→ **THE TASKS**
**a)** Answer these questions using the passage on the Cape Town convention centre.
(i) Up to how many people can the larger of the two auditoriums seat?
(ii) On what date did the centre host the Final Draw of the 2010 FIFA World Cup?
(iii) How large a stake in the CTICC was the City of Cape Town investigating selling?
**b)** Write out the records as a JSON list of strings, one string per line and blank lines left out, from the first line of the records through the line containing "Write (1045, 25)", both included.

→ **PAGE**
>>

The convention centre has exhibition and trade show space of approximately 11200 m2 that can be divided into multiple conference or banquet venues; a Grand Ballroom, which can be divided by soundproof partitioning. Catering is offered at the premises. The centre has two auditoriums, one seating up to 1500 and the other up to 620.

== History ==
It hosted the Final Draw of the 2010 FIFA World Cup South Africa on 4 December 2009. Guests in attendance included Nobel peace prize winners, former State President FW De Klerk and Desmond Tutu. The event was opened by President of South Africa, Jacob Zuma and President of FIFA, Sepp Blatter.

Due to the success of the CTICC it was expanded in 2010. A second round of expansion work was scheduled to begin in February 2015, with a target completion in 2017. At the time it was announced, the expansion was planned to add 10,000m² of floor space to the centre.

In 2013, the centre hosted 537 events, an increase from 514 in 2012. In 2021, it was estimated that the CTICC has contributed R53.2 billion to the country's GDP and R45.2 billion to the Western Cape's economy in the past twenty years.

The centre hosted the 2023 Netball World Cup.

CTICC hosted the first sitting of seventh parliament that elected the Speaker of the National Assembly as well as the President.

Cape Town, and by extension the CTICC, has become a global conference hub, and a highly desirable place to host delegates for meetings. In recent years, Cape Town has been increasing in popularity as a destination for conferences and meetings. In June 2025, it was reported that Cape Town had reached 35th place globally in the International Congress and Convention Association's (ICCA) rankings of popular destinations for international association meetings.

The report highlighted that Cape Town hosted 58 such meetings in 2024, comprising 60% of the total hosted across South Africa that year. Cape Town also placed among the top 10 cities worldwide for average attendance per event, with an average of 717 delegates per meeting.

In 2025, the City of Cape Town announced that it was investigating selling its shareholding in the CTICC. The 72.7% stake, valued at an estimated R885 million, would be sold to private investors to continue operating the center. The City would retain ownership of the land upon which the center is built, and would use the cash injection to fund public infrastructure projects.

<<

Records of locating words and elements

>>

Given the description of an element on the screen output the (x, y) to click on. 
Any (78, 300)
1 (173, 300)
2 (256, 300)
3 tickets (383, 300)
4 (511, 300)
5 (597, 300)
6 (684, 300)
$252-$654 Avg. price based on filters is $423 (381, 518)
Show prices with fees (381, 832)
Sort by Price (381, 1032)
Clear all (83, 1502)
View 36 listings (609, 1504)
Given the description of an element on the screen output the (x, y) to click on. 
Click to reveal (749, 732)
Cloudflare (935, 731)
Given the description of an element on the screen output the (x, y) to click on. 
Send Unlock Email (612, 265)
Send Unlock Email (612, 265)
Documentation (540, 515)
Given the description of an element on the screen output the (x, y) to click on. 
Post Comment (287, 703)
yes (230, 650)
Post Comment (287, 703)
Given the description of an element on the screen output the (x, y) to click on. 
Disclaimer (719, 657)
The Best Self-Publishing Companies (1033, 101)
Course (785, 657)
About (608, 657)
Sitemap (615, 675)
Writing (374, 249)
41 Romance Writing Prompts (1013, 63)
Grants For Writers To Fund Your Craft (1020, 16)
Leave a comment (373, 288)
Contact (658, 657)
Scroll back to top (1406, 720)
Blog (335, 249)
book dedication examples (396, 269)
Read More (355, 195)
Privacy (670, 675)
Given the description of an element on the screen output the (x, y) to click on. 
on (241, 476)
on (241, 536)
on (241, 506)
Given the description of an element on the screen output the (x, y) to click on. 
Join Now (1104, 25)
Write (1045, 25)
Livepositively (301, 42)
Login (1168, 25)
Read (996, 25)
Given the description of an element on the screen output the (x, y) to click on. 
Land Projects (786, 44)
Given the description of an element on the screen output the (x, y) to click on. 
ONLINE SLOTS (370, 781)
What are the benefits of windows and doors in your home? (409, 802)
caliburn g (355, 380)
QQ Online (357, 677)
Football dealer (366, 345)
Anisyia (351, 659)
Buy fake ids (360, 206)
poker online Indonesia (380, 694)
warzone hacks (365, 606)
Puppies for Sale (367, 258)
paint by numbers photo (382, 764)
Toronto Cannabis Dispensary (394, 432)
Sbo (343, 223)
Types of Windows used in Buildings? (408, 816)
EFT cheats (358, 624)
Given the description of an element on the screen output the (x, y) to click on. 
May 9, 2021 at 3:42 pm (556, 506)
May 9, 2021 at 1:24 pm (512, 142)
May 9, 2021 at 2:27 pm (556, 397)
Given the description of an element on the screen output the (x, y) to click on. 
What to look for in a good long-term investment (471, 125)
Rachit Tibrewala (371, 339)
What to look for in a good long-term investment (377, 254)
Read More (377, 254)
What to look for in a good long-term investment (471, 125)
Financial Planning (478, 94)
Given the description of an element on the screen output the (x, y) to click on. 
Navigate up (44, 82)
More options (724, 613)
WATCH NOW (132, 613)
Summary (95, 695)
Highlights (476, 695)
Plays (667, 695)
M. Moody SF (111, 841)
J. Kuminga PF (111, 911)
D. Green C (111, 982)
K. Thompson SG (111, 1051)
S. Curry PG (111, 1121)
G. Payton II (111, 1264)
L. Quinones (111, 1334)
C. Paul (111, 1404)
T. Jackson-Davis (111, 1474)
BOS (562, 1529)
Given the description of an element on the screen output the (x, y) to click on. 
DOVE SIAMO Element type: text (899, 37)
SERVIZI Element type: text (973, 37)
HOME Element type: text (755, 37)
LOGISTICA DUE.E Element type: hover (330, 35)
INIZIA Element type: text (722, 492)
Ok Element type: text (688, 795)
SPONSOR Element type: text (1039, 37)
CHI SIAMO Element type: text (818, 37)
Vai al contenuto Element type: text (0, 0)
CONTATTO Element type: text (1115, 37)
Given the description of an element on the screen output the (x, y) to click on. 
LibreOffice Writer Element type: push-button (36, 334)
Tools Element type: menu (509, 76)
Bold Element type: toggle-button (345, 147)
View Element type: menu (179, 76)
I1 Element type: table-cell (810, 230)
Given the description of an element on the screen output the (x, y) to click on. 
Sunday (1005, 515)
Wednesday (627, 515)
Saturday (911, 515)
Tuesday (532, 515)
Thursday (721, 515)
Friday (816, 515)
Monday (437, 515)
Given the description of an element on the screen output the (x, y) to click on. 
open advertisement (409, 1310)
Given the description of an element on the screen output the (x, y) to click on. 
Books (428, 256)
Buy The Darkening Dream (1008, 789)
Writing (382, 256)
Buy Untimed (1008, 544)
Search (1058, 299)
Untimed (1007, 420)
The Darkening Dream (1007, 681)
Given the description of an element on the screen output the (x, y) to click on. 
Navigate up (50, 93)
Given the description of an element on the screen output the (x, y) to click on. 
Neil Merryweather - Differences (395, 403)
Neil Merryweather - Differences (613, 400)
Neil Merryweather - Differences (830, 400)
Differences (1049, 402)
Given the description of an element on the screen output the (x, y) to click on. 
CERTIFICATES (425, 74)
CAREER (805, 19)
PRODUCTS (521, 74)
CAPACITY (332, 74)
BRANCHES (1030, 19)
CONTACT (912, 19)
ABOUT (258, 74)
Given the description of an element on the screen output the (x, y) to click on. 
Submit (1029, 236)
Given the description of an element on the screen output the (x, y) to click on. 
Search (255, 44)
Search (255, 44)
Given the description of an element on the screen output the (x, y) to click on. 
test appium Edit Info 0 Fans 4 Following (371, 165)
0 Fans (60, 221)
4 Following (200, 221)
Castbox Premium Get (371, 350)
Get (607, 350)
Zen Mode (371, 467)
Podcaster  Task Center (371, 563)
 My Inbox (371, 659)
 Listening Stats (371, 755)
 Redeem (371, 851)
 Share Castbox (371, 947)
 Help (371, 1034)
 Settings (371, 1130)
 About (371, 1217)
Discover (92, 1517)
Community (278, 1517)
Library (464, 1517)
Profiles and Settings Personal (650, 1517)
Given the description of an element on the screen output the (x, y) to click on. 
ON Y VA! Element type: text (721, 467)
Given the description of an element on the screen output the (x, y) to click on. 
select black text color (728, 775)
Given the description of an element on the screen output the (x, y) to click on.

<<

→ **PER-TASK OUTPUTS**
**a)**
(i) 1500
(ii) 4 December 2009
(iii) 72.7%

**b)**
[
  "Given the description of an element on the screen output the (x, y) to click on. ",
  "Any (78, 300)",
  "1 (173, 300)",
  "2 (256, 300)",
  "3 tickets (383, 300)",
  "4 (511, 300)",
  "5 (597, 300)",
  "6 (684, 300)",
  "$252-$654 Avg. price based on filters is $423 (381, 518)",
  "Show prices with fees (381, 832)",
  "Sort by Price (381, 1032)",
  "Clear all (83, 1502)",
  "View 36 listings (609, 1504)",
  "Given the description of an element on the screen output the (x, y) to click on. ",
  "Click to reveal (749, 732)",
  "Cloudflare (935, 731)",
  "Given the description of an element on the screen output the (x, y) to click on. ",
  "Send Unlock Email (612, 265)",
  "Send Unlock Email (612, 265)",
  "Documentation (540, 515)",
  "Given the description of an element on the screen output the (x, y) to click on. ",
  "Post Comment (287, 703)",
  "yes (230, 650)",
  "Post Comment (287, 703)",
  "Given the description of an element on the screen output the (x, y) to click on. ",
  "Disclaimer (719, 657)",
  "The Best Self-Publishing Companies (1033, 101)",
  "Course (785, 657)",
  "About (608, 657)",
  "Sitemap (615, 675)",
  "Writing (374, 249)",
  "41 Romance Writing Prompts (1013, 63)",
  "Grants For Writers To Fund Your Craft (1020, 16)",
  "Leave a comment (373, 288)",
  "Contact (658, 657)",
  "Scroll back to top (1406, 720)",
  "Blog (335, 249)",
  "book dedication examples (396, 269)",
  "Read More (355, 195)",
  "Privacy (670, 675)",
  "Given the description of an element on the screen output the (x, y) to click on. ",
  "on (241, 476)",
  "on (241, 536)",
  "on (241, 506)",
  "Given the description of an element on the screen output the (x, y) to click on. ",
  "Join Now (1104, 25)",
  "Write (1045, 25)"
]